#### Work to be completed
The answer must be every line from the entries below that includes "computer".

#### Source information
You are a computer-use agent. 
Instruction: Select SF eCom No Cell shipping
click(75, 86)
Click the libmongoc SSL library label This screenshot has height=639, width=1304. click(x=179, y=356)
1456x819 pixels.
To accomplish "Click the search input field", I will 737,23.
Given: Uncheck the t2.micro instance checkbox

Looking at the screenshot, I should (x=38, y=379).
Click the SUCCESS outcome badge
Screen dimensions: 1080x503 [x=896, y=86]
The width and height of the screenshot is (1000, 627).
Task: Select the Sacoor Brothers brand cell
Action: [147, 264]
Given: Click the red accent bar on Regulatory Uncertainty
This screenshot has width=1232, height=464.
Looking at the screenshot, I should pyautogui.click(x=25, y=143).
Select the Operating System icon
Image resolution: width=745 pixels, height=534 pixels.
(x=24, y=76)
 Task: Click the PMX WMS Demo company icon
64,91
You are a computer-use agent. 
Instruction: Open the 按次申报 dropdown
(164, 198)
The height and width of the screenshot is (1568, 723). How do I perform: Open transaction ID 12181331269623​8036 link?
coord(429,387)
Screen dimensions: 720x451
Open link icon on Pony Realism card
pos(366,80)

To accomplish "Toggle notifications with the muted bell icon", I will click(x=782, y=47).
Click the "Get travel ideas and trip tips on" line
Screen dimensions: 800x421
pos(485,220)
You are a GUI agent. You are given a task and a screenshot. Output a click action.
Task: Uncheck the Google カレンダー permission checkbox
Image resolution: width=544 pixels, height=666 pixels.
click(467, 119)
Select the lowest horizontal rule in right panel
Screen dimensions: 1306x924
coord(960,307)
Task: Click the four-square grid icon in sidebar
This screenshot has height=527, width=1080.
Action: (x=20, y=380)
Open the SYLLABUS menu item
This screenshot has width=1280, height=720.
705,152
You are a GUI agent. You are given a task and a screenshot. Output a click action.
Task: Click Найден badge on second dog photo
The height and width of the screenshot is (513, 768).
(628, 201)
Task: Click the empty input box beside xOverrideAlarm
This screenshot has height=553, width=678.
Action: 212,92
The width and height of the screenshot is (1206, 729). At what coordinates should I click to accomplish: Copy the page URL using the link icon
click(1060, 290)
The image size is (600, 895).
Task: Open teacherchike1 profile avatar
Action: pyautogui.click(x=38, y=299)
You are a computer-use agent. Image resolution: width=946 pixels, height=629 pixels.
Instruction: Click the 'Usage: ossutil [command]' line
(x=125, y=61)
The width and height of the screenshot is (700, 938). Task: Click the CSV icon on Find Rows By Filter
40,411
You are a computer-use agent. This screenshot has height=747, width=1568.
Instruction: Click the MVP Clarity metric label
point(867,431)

#### Solution to this exercise
You are a computer-use agent. 
You are a computer-use agent. 
You are a computer-use agent. Image resolution: width=946 pixels, height=629 pixels.
You are a computer-use agent. This screenshot has height=747, width=1568.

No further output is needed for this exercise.